[Set problem] Output the following rows again with no changes.

[Data]

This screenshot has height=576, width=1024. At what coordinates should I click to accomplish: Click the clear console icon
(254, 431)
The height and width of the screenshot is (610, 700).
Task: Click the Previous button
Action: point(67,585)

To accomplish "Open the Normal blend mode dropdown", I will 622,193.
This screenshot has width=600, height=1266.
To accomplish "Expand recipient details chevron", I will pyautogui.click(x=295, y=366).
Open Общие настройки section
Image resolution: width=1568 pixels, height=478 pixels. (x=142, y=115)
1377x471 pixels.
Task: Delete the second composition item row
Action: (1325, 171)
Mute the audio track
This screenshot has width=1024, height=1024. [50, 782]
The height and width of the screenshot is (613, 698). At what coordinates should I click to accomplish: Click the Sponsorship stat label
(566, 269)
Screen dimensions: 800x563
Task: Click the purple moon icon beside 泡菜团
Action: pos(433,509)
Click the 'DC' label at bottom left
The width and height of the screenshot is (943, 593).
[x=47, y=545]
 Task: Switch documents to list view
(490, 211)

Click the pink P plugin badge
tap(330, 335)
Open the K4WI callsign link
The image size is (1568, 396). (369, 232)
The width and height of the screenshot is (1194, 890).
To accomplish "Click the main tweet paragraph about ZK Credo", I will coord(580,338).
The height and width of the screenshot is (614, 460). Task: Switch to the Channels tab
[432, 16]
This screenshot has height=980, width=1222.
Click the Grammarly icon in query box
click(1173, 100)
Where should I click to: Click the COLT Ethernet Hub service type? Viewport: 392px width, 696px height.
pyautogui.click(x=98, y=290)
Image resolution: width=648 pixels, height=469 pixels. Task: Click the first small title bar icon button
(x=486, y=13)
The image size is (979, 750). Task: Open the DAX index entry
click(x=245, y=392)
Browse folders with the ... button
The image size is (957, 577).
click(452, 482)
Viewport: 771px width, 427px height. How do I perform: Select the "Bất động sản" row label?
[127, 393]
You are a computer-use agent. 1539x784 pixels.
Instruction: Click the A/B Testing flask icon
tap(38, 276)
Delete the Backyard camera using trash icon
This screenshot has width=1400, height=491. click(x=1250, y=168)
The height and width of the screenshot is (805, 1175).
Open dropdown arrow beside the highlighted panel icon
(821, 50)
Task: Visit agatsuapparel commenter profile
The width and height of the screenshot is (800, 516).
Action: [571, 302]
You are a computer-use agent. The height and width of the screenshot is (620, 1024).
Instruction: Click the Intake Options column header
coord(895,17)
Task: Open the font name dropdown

[Answer in full]
This screenshot has height=576, width=1024. At what coordinates should I click to accomplish: Click the clear console icon
(254, 431)
The height and width of the screenshot is (610, 700).
Task: Click the Previous button
Action: point(67,585)

To accomplish "Open the Normal blend mode dropdown", I will 622,193.
This screenshot has width=600, height=1266.
To accomplish "Expand recipient details chevron", I will pyautogui.click(x=295, y=366).
Open Общие настройки section
Image resolution: width=1568 pixels, height=478 pixels. (x=142, y=115)
1377x471 pixels.
Task: Delete the second composition item row
Action: (1325, 171)
Mute the audio track
This screenshot has width=1024, height=1024. [50, 782]
The height and width of the screenshot is (613, 698). At what coordinates should I click to accomplish: Click the Sponsorship stat label
(566, 269)
Screen dimensions: 800x563
Task: Click the purple moon icon beside 泡菜团
Action: pos(433,509)
Click the 'DC' label at bottom left
The width and height of the screenshot is (943, 593).
[x=47, y=545]
 Task: Switch documents to list view
(490, 211)

Click the pink P plugin badge
tap(330, 335)
Open the K4WI callsign link
The image size is (1568, 396). (369, 232)
The width and height of the screenshot is (1194, 890).
To accomplish "Click the main tweet paragraph about ZK Credo", I will coord(580,338).
The height and width of the screenshot is (614, 460). Task: Switch to the Channels tab
[432, 16]
This screenshot has height=980, width=1222.
Click the Grammarly icon in query box
click(1173, 100)
Where should I click to: Click the COLT Ethernet Hub service type? Viewport: 392px width, 696px height.
pyautogui.click(x=98, y=290)
Image resolution: width=648 pixels, height=469 pixels. Task: Click the first small title bar icon button
(x=486, y=13)
The image size is (979, 750). Task: Open the DAX index entry
click(x=245, y=392)
Browse folders with the ... button
The image size is (957, 577).
click(452, 482)
Viewport: 771px width, 427px height. How do I perform: Select the "Bất động sản" row label?
[127, 393]
You are a computer-use agent. 1539x784 pixels.
Instruction: Click the A/B Testing flask icon
tap(38, 276)
Delete the Backyard camera using trash icon
This screenshot has width=1400, height=491. click(x=1250, y=168)
The height and width of the screenshot is (805, 1175).
Open dropdown arrow beside the highlighted panel icon
(821, 50)
Task: Visit agatsuapparel commenter profile
The width and height of the screenshot is (800, 516).
Action: [571, 302]
You are a computer-use agent. The height and width of the screenshot is (620, 1024).
Instruction: Click the Intake Options column header
coord(895,17)
Task: Open the font name dropdown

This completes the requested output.